“Death and love are real. That’s all I know on earth, and I need to know.” – from So Shelly
In English Literature this week, I reminded my students of my longstanding belief that there are really only two themes worth writing about: Love and Death. For my money, the best works of literature are those that intertwine these two themes. This assertion was reinforced as we examined the poetry of John Donne, the 17th century poet-turned-preacher. As a young man of the late Renaissance, Donne’s poetry focuses primarily on love: falling in love, being in love, and nurturing love. He professes that for love to last and to be of any real value, it must quickly move beyond mere physical attraction; otherwise, as one’s lover’s youthful beauty diminishes, so must one’s love. In other words, infatuated love must undergo a sort of death itself that brings forth a new and better love. The secret to maintaining a successful love relationship is to take it to a metaphysical level, a transcendent reality not physical but spiritual and even intellectual. Should you doubt Donne’s qualifications for making such an assertion, know that he took a great risk by eloping with Anne More, a woman high above his station. Her father had Donne temporarily imprisoned for his audacious stealing of his daughter’s hand. He and Anne, cut off from her father’s beneficence, lived in poverty for much of their lives while having twelve children together and remaining married and in love until Death did them part.

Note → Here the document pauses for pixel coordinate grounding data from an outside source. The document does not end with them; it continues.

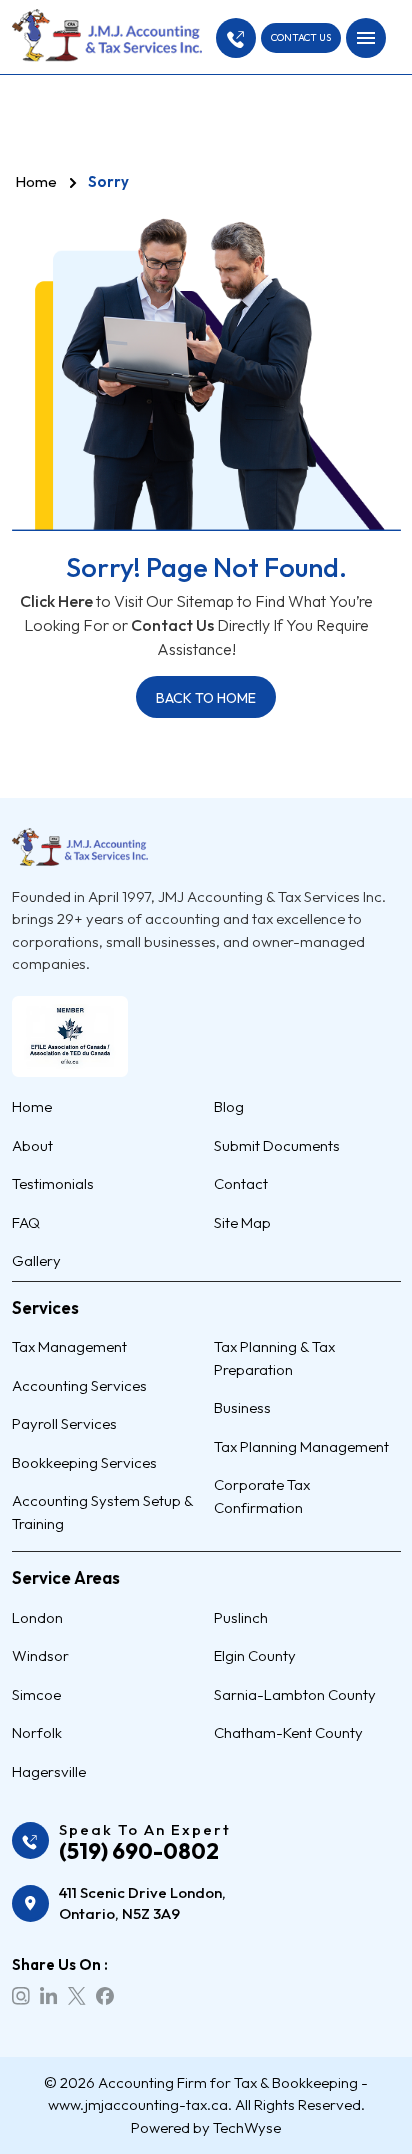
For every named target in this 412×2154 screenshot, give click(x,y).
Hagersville (49, 1771)
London (37, 1617)
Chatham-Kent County (288, 1732)
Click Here (56, 601)
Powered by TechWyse (206, 2127)
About (32, 1145)
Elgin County (255, 1655)
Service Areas (66, 1577)
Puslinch (241, 1617)
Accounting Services (79, 1385)
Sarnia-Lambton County (295, 1694)
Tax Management (69, 1346)
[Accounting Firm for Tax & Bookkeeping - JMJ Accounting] (107, 36)
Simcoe (36, 1694)
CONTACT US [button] (301, 37)
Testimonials (53, 1183)
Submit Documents (277, 1145)
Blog (229, 1106)
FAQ (26, 1222)
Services (45, 1307)
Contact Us (172, 625)
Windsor (40, 1655)
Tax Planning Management (301, 1446)
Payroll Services (64, 1423)
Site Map (242, 1222)
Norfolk (37, 1732)
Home (36, 182)
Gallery (36, 1260)
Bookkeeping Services (84, 1462)
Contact (241, 1183)
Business (242, 1407)
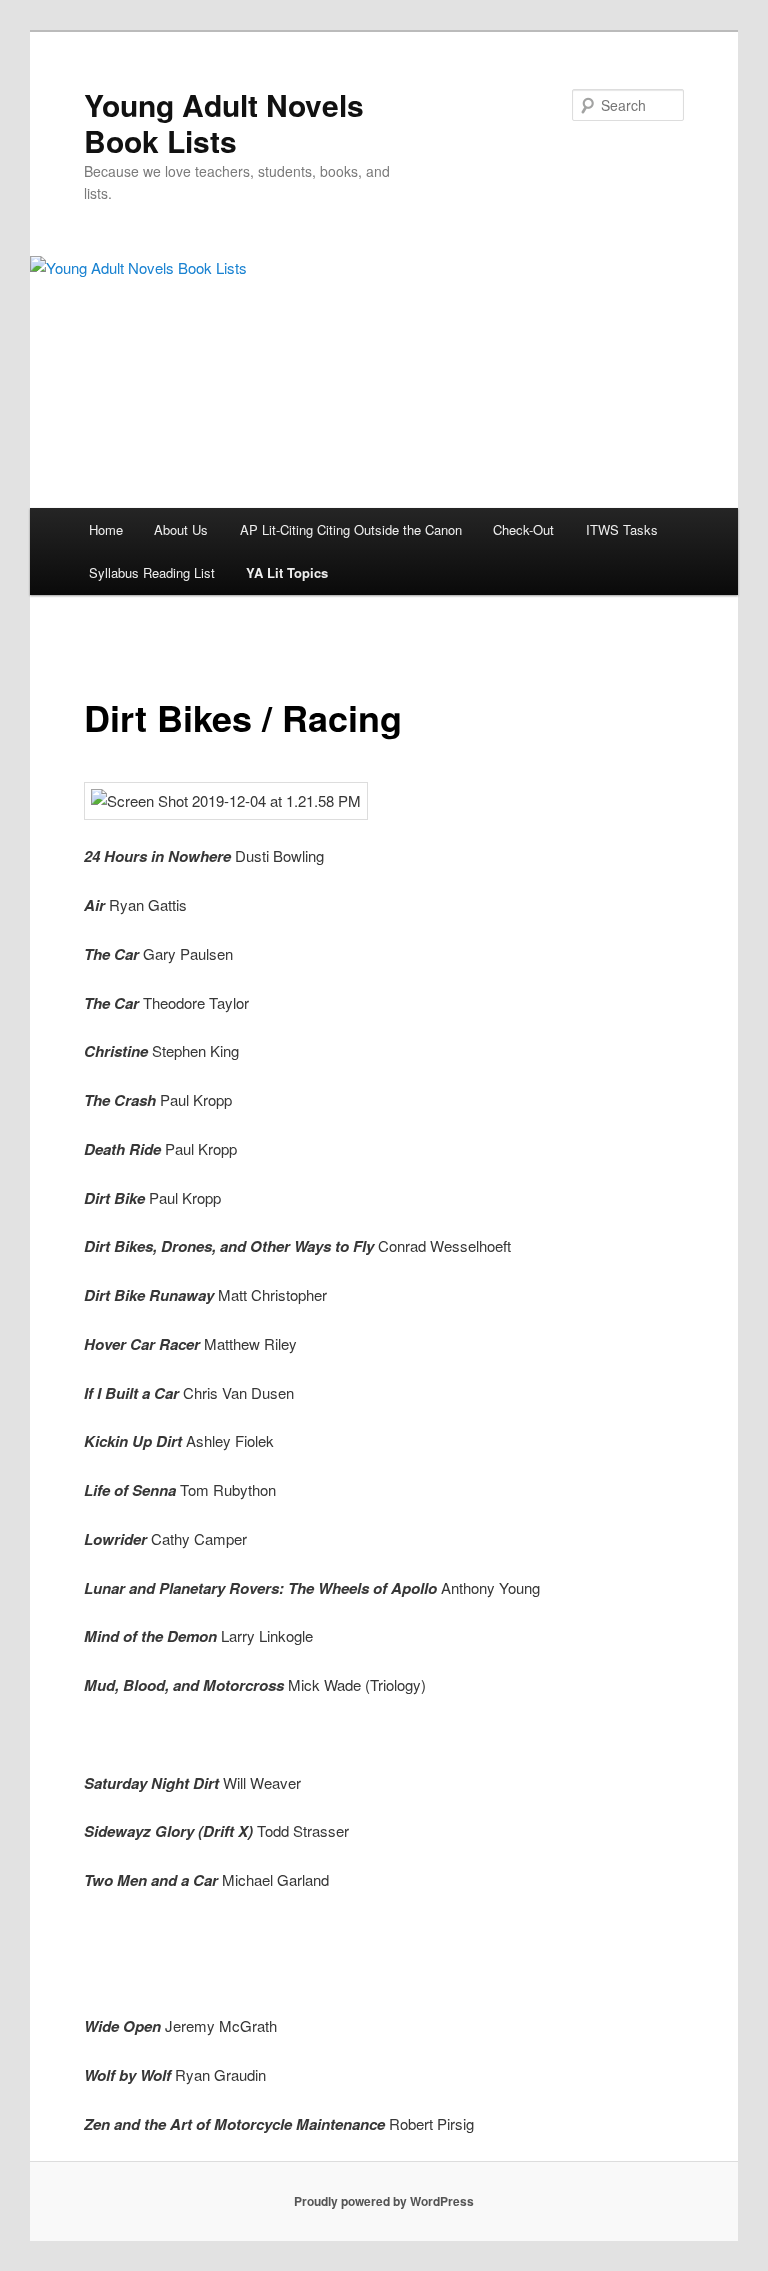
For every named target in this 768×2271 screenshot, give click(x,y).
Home (106, 529)
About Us (181, 529)
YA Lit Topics (287, 572)
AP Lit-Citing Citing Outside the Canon (351, 529)
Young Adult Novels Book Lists (224, 122)
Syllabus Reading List (152, 572)
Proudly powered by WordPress (384, 2201)
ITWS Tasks (622, 529)
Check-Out (523, 529)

After Anne’s death, older and often in ill-health himself, Donne shifted his thematic focus to Death, which we are all wont to do as we draw ever closer to our biblically-promised three score and ten years. In “Holy Sonnet 10″, Donne boldly challenges Death’s claim to mastery over us mortals by suggesting that Death is merely a liberator of the soul not the destroyer of life; therefore, Death should be welcomed not feared. Donne’s tough talk, however, is undermined by his tone that suggests that he is less sure of a heavenly reward than one would think an ordained minister would be. Like most, he hopes and he has a measure of faith in a life after death, but he also has fears and doubts.
What’s all this worth? Not much, but in conclusion, I’ll refer to So Shelly once more:”Unless you learn to wrap your brain around the fact that you are eventually going to die, you’ll never wrap your arms around the less certain fact that you are already living.”